If the measure is approved, Massachusetts will have to establish a framework for regulating and taxing marijuana. As of Thursday, the results of a Suffolk University/Boston Globe poll suggest 49 percent of respondents support legalizing marijuana compared to 42 percent opposed.

Catholic leaders across Massachusetts formally spoke out earlier this month in opposition of Question 4, writing in an open letter that the church believes pot use “inflicts grave damage on human health and life,” and “is a grave offense.” As Election Day nears, however, the church is reinforcing that stance with a sizable investment.

Cardinal Sean P. O’Malley had planned to spend a smaller amount fighting Question 4, but in recent days decided the effort was worth a larger sum, archdiocese spokesman Terrence Donilon told the Globe on Friday.

“The more he thought about this and prayed about this, he thought this was the right thing to do because it directly impacts the people we’re trying to help,” he said.

“It reflects the fact that the archdiocese holds the matter among its highest priorities,” Mr. Donilon explained. “It’s a recognition that, if passed, the law would have significantly detrimental impacts on our parishes, our ministries.”

If approved, the archdiocese believes legal weed will upend various services operated by the Catholic Church ranging from food pantries to parochial schools, the newspaper reported.

“We provide extensive programs, and the church has historically spoken out on issues that are both a public policy matter and also impact the wider society in terms of serving those who are truly in need,” Mr. Donilon said. “We’re convinced now more than ever that these programs will take a negative impact. It’s going to have a huge societal impact.”

The $850,000 will come from an unrestricted central ministry fund, not parish collection baskets, and will likely be allocated toward existing ad campaigns opposed to Question 4, according to the Globe’s report.

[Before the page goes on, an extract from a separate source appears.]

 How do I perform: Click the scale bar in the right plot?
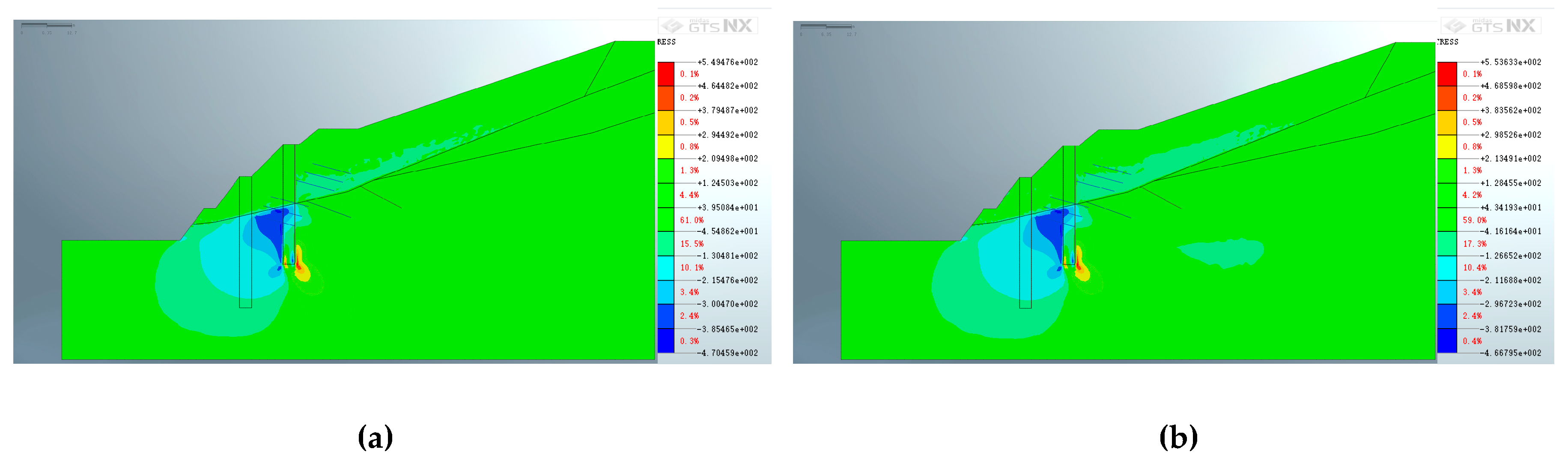pyautogui.click(x=827, y=27)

In addition to fighting against the clock, however, the Catholic Church faces a significant challenge in going up against the deep pockets of legal weed supporters. A group that favors the ballot measure, YES on 4, has raised $6.6 million so far, according to state campaign finance records.

“The archdiocese has come up with a position that, frankly, we think is based on unfounded assumptions and junk science,” YES on 4 spokesman Jim Borghesani told The Globe. “But they can spend their money any way they wish.”

“What I think the archdiocese is missing is the terrible harm that (marijuana) prohibition has done to people of color, to people who have chosen a substance that is less dangerous than alcohol and have had their lives ruined because they’ve been arrested,” he added.

Massachusetts is one of five states where voters next month will decide whether or not to legalize recreational pot, while four others will weigh whether or not to establish medical marijuana programs. Recreational weed has been decriminalized for adults in Colorado, Washington, Alaska, Oregon and Washington, D.C. in recent years, while medical marijuana programs are currently in place in 25 states and the nation’s capital.

Nationwide, the results of a poll undertaken recently by the Pew Research Center suggested 57 percent of the country favors legalizations, compared to 37 percent opposed.